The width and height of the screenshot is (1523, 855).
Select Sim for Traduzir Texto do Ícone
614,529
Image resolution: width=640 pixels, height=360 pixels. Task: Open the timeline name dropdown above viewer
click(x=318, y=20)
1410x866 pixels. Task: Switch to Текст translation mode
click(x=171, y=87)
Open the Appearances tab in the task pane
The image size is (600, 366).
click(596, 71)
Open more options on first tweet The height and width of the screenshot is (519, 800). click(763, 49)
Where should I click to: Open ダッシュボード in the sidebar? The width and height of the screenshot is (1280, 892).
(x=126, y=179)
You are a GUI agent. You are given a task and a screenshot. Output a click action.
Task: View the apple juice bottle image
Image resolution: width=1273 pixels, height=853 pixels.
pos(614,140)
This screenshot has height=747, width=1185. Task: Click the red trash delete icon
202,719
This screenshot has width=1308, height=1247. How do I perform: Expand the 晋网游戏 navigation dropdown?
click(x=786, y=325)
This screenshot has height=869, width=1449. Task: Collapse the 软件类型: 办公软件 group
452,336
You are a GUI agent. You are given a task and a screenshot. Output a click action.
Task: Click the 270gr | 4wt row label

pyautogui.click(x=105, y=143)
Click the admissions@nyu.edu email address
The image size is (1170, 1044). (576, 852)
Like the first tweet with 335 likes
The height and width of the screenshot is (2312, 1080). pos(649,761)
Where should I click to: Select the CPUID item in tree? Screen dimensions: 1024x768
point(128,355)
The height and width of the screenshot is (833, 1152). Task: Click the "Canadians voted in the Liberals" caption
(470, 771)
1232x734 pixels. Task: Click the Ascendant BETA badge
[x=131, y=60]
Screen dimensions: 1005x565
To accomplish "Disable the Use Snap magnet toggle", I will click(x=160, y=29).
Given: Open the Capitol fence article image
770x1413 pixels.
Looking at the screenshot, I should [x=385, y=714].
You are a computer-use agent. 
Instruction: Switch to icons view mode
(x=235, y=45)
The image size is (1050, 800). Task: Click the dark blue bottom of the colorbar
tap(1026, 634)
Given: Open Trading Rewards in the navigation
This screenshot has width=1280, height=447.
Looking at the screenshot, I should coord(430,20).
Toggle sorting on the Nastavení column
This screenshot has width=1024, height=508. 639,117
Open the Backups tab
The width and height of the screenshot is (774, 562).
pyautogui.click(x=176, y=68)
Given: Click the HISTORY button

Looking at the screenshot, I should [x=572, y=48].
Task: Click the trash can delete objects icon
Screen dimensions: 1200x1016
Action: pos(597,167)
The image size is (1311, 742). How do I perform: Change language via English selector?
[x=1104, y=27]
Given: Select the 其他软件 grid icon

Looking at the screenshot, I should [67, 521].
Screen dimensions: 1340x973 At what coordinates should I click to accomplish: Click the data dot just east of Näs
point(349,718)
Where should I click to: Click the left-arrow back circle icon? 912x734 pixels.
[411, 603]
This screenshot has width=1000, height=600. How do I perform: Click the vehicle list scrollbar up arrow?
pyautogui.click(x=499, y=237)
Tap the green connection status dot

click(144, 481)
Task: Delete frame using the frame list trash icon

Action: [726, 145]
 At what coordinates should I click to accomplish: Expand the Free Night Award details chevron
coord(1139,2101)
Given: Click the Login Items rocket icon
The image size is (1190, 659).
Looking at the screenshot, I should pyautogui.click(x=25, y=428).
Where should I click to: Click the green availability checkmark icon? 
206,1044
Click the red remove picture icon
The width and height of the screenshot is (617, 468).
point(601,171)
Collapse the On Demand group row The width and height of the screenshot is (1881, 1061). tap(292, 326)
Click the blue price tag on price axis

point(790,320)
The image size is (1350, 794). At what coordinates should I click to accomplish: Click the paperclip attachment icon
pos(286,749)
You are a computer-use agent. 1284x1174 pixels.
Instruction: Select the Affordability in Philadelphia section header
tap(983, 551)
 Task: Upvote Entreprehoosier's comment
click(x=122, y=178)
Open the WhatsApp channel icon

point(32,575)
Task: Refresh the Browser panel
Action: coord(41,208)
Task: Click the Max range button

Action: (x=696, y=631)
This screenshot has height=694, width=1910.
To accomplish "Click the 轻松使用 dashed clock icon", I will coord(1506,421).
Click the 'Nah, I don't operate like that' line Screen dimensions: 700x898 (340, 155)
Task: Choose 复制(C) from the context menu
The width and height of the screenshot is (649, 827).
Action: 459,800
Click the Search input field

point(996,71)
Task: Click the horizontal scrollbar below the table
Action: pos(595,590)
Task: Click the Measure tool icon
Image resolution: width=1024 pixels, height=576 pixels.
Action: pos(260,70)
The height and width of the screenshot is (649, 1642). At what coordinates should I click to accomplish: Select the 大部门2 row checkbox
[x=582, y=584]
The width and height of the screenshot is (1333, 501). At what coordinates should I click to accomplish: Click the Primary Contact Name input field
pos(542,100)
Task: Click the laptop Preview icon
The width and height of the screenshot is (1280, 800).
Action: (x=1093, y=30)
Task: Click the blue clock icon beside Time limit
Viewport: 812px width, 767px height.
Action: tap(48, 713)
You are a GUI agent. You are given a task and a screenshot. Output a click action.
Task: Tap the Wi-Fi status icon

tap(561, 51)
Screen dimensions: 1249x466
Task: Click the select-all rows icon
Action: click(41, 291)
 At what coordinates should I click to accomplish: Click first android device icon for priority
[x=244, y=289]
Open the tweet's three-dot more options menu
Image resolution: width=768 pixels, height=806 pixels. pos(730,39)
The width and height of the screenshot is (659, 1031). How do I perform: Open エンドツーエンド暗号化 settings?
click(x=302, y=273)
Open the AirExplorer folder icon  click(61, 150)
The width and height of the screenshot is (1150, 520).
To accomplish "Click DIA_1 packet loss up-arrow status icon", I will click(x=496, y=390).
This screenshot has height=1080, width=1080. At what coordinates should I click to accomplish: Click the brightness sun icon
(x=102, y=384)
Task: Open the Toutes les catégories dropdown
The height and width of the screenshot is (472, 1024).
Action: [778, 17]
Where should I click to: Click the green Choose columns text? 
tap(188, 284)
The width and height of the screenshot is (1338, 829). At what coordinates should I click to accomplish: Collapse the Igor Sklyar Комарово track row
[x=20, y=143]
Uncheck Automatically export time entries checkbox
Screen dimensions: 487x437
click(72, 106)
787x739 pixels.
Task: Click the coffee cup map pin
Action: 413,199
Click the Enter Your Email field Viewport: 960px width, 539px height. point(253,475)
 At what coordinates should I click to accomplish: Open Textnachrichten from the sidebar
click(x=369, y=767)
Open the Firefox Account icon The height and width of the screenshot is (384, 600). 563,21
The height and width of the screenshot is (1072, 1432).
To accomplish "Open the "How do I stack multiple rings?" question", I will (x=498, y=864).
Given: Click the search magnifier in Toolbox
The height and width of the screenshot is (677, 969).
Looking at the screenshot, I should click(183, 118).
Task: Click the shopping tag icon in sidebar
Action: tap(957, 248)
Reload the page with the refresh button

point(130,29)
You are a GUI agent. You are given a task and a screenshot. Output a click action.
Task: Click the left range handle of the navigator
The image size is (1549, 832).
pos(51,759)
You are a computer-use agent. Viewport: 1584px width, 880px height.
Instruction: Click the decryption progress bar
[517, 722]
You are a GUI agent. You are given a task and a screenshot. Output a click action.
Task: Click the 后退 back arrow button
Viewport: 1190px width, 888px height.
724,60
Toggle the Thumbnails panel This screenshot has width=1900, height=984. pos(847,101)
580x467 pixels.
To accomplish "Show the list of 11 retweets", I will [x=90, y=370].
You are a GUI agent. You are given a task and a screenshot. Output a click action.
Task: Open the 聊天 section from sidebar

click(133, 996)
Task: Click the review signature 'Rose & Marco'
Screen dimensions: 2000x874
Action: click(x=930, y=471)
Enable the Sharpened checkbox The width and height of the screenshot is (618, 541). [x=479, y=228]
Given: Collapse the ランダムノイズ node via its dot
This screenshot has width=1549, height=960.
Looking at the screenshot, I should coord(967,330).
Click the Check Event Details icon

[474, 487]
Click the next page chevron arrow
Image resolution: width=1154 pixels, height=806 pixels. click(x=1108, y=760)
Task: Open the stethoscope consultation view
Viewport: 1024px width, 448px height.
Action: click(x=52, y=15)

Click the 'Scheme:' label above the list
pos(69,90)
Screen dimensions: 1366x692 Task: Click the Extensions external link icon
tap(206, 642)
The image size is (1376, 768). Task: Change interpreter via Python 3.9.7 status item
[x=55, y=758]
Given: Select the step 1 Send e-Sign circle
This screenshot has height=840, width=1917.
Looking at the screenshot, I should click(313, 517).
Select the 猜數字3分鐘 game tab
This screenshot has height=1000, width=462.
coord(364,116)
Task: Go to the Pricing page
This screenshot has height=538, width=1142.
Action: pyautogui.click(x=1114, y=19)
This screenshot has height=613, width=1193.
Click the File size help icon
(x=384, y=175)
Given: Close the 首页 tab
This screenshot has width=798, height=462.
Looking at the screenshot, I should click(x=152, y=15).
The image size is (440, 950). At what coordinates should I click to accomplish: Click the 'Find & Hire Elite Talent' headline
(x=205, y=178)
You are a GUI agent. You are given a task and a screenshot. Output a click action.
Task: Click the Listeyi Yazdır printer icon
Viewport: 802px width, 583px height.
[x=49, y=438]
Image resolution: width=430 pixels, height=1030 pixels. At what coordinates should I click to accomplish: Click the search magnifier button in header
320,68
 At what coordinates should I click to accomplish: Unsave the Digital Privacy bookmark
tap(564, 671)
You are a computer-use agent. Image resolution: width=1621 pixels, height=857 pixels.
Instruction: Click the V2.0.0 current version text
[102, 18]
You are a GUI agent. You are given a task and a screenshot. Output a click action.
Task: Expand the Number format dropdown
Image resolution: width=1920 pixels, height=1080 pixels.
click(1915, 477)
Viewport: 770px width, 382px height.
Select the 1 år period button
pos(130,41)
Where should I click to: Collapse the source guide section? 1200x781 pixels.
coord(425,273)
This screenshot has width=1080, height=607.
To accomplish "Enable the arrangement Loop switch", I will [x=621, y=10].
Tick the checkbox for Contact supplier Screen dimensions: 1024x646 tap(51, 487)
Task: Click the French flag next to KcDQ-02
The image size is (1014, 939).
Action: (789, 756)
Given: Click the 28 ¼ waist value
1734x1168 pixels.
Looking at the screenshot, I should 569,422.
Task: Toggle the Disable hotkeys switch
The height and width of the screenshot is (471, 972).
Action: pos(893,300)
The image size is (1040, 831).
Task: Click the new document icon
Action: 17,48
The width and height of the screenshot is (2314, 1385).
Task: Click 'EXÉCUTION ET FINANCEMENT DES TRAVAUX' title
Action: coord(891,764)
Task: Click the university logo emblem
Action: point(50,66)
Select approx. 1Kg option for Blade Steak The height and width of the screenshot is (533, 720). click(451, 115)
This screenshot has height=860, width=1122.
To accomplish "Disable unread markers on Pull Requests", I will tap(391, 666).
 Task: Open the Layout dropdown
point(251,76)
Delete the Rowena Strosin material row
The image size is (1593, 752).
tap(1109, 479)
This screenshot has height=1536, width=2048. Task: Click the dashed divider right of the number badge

**What to do**: Copy out every line from the data above in which the word "computer" occurs.

**Task solution**:
You are a computer-use agent. 
You are a computer-use agent. 1284x1174 pixels.
You are a computer-use agent. Viewport: 1584px width, 880px height.
You are a computer-use agent. Image resolution: width=1621 pixels, height=857 pixels.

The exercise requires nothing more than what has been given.